ScaleIO @ Scale - Update

If you saw my recent post about pushing the limits of ScaleIO on AWS EC2, you'll notice that I had a few more plans.  I wanted to push the node count even higher, and run on some heavier duty instances.

Well, the ScaleIO development team noticed what I had done, and decided to take my code and push it to the next level.  Using the methods I developed, they hit the numbers I had been hoping to get.  1000 nodes, across 5 protection domains, all on a single MDM and single cluster.
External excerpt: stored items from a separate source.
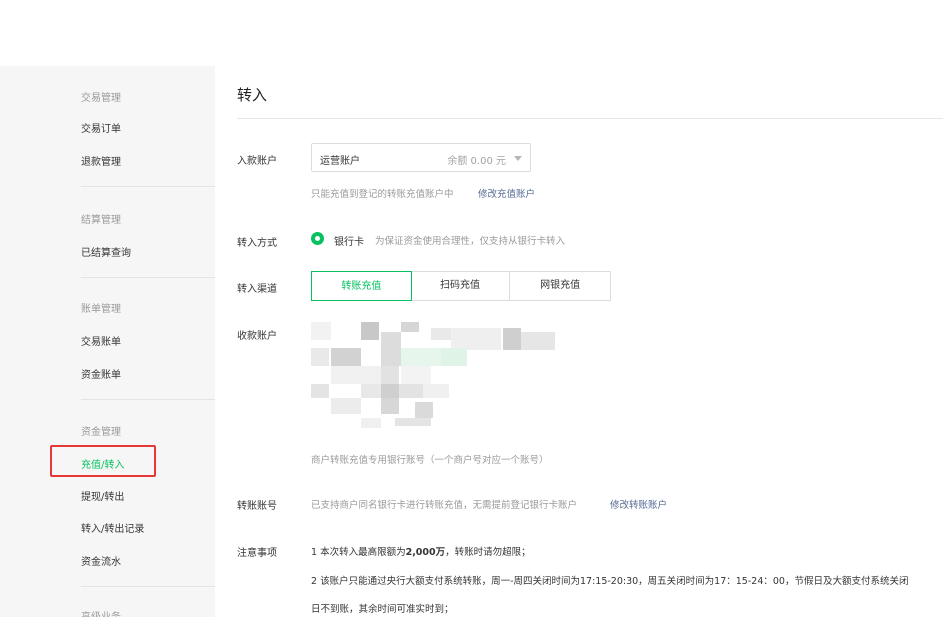 Image resolution: width=943 pixels, height=617 pixels. Describe the element at coordinates (252, 95) in the screenshot. I see `page-title: 转入` at that location.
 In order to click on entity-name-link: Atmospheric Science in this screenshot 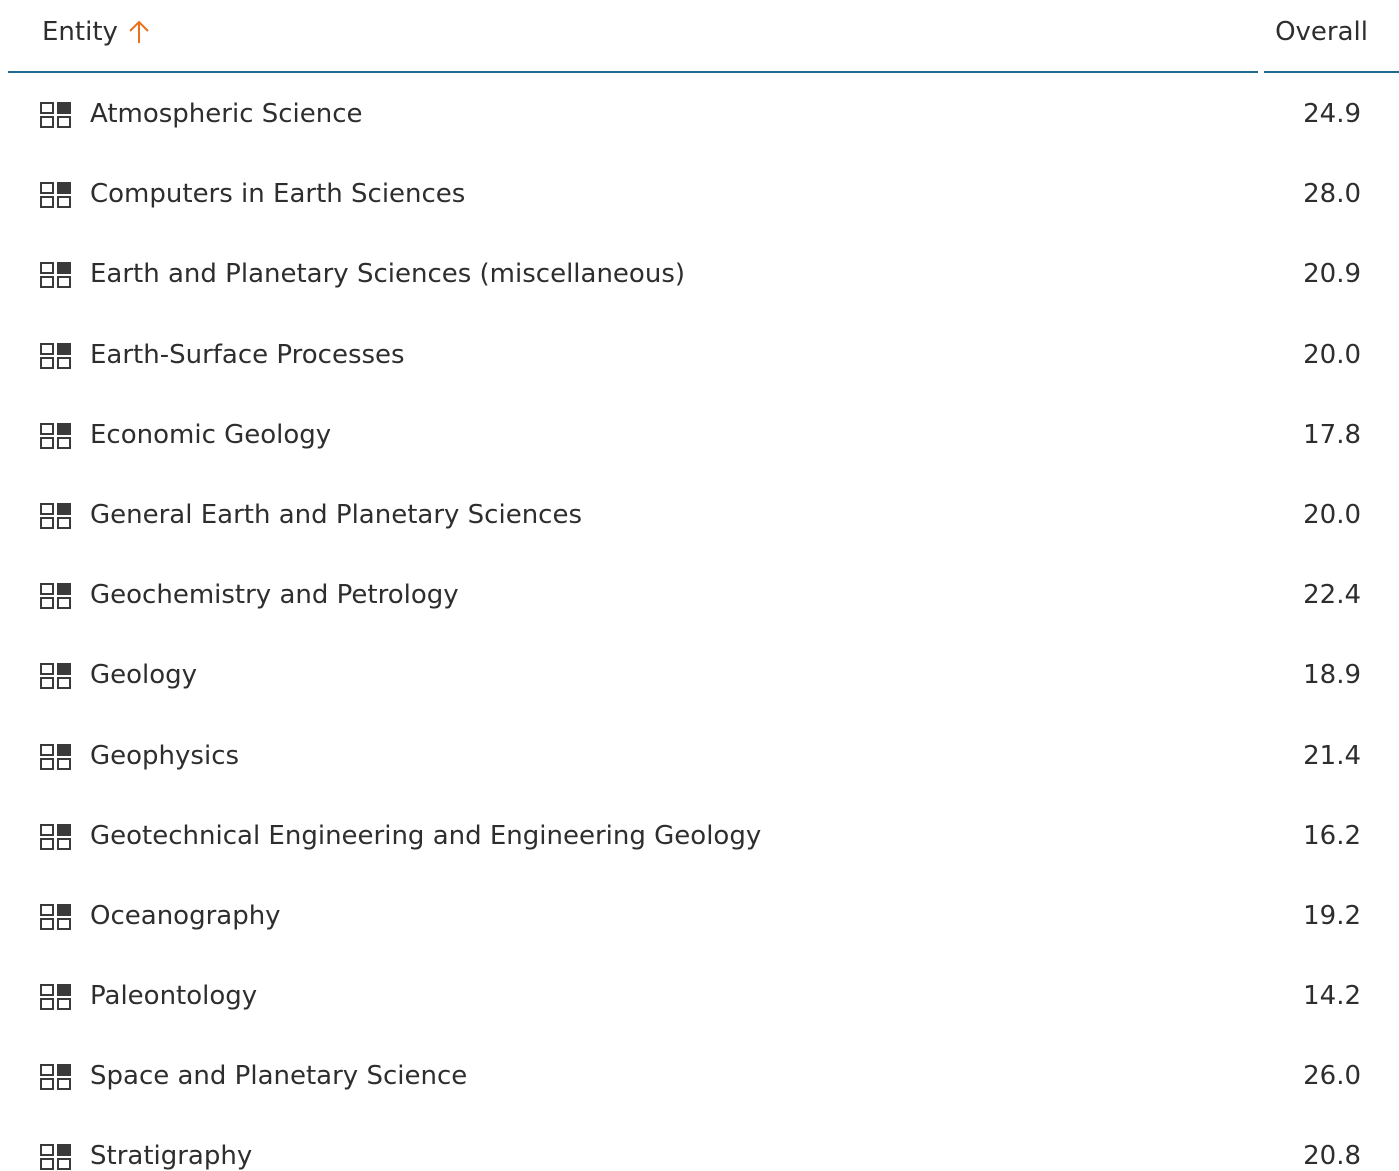, I will do `click(226, 114)`.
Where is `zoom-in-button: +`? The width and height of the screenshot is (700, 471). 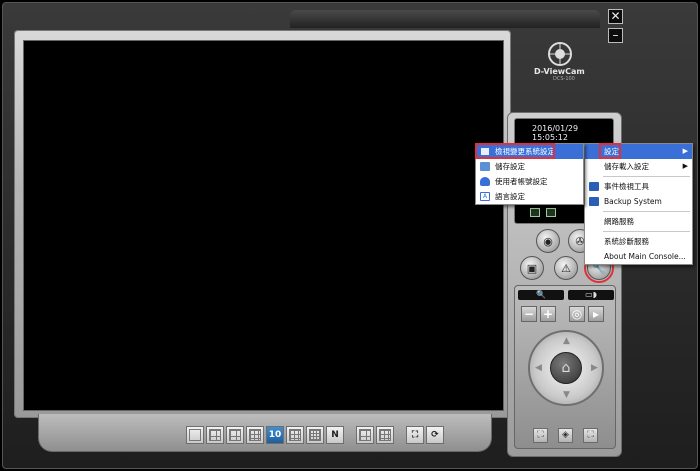
zoom-in-button: + is located at coordinates (548, 314).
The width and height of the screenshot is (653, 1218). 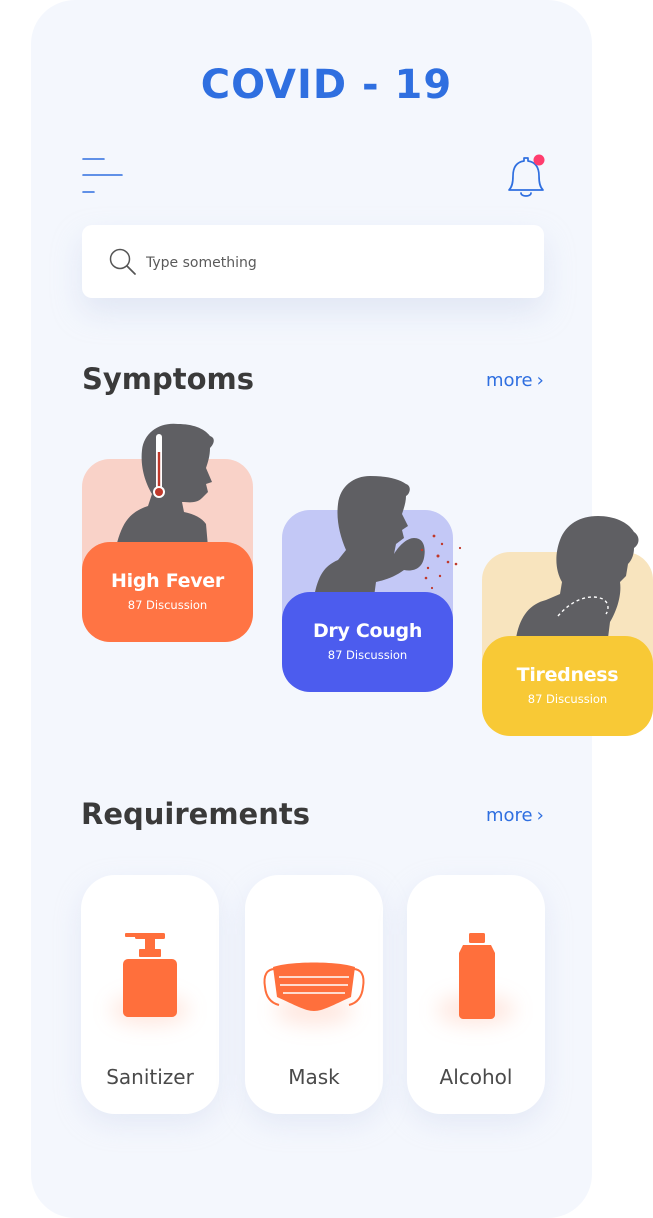 What do you see at coordinates (526, 177) in the screenshot?
I see `notification-bell-icon` at bounding box center [526, 177].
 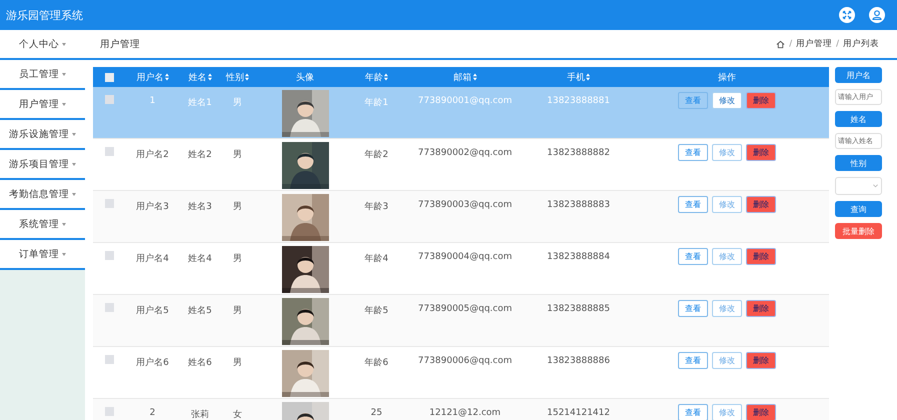 I want to click on table-cell-text: 年龄2, so click(x=377, y=155).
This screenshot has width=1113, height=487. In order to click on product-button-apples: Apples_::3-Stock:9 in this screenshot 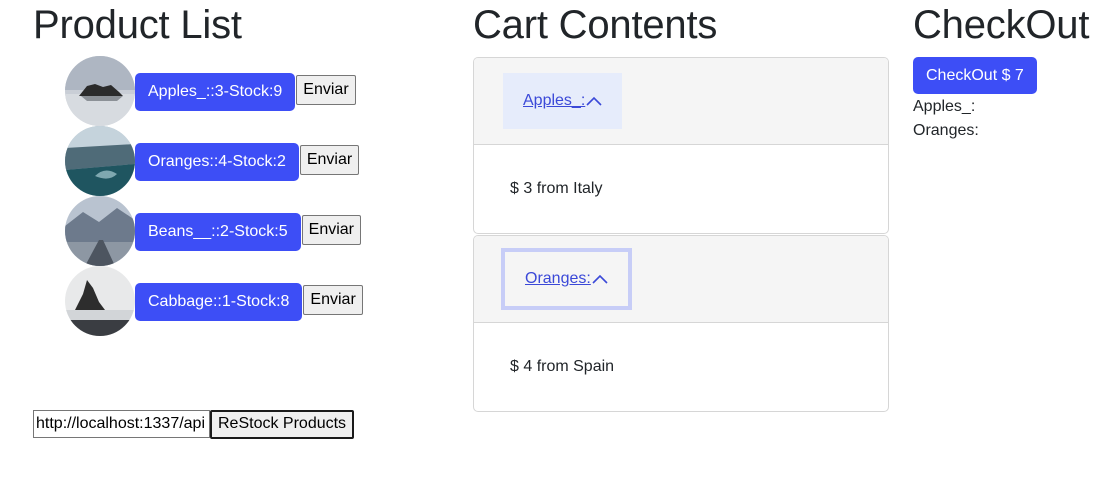, I will do `click(216, 92)`.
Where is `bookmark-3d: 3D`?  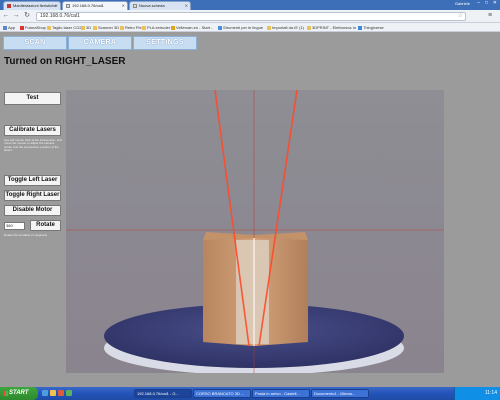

995SDS_400SDC_100Vols_923773IOPSAs you can see, the team was able to get 100 volumes built and 400(!) clients.  Most impressively, using minimal nodes (I believe these to be m1.medium nodes), they achieved a 3.5 Gbytes/s (yes, bytes!) - 28 Gigabit worth of performance across the AWS cloud.  Also, very nearly 1 million IO/s.  Needless to say, I was floored when I saw these results.

Special thanks to the ScaleIO team, Saar, Alexei, Alex, Lior, Eran, Dvir who ran this test (with no help from me, a mean feat in itself given how undocumented my code was!) and produced these results.

Lastly, I also got my hands on 10 AWS hi1.4xlarge instances, which have local SSDs...Unfortunately, I managed to delete most of the screen shots from my test, but I was able to achieve 3.5-4.0 Gbytes/sec using 10 nodes on the same 10GBit switch.  Truly impressive.  And, as a number of people have asked about latency....average latencies in that test were ~650 µsec!  The one screen shot I was able to grab was during a rebuild after I had removed and replaced a couple nodes.

Screen Shot 2013-11-14 at 8.22.38 PM


Rebuilding at 2.3GB/s is something you rarely see :).

I'm really happy to be able to share these cool updates from the team.  Feel free to ask questions.